• **ACTIVITY**: Below are entries; output exactly the lines from the one with "Where should I click to: Select" to the one with "Task: Open the dropdown arrow beside 关注", both included, and nothing else.
===== GIVEN RECORDS =====
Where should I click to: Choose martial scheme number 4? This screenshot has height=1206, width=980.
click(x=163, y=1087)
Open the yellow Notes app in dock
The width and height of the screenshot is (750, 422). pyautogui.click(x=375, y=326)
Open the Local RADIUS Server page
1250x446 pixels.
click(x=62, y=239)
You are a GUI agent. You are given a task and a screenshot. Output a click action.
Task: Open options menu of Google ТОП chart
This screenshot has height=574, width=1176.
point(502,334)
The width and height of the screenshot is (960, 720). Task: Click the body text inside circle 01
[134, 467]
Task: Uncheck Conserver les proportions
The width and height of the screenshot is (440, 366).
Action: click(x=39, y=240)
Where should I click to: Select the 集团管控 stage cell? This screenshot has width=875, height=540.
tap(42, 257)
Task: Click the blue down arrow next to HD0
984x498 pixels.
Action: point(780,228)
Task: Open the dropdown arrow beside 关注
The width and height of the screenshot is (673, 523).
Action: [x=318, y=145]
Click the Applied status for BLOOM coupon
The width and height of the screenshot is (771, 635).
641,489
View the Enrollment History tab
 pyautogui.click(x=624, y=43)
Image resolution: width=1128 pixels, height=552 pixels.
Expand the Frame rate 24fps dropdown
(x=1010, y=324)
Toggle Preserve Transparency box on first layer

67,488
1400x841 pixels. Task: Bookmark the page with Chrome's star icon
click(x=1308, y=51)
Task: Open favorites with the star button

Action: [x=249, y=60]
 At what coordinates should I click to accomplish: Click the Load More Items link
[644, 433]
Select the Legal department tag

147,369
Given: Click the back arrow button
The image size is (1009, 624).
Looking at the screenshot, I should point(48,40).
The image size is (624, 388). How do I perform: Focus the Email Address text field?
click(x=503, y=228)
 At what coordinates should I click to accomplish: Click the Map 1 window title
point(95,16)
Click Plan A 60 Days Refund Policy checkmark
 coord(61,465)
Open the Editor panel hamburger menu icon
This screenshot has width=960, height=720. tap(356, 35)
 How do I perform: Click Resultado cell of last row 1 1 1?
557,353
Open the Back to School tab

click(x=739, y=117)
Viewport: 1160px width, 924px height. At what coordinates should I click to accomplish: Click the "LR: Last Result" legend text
=====
• **ANSWER TO THE EXERCISE**:
Where should I click to: Select the 集团管控 stage cell? This screenshot has width=875, height=540.
tap(42, 257)
Task: Click the blue down arrow next to HD0
984x498 pixels.
Action: point(780,228)
Task: Open the dropdown arrow beside 关注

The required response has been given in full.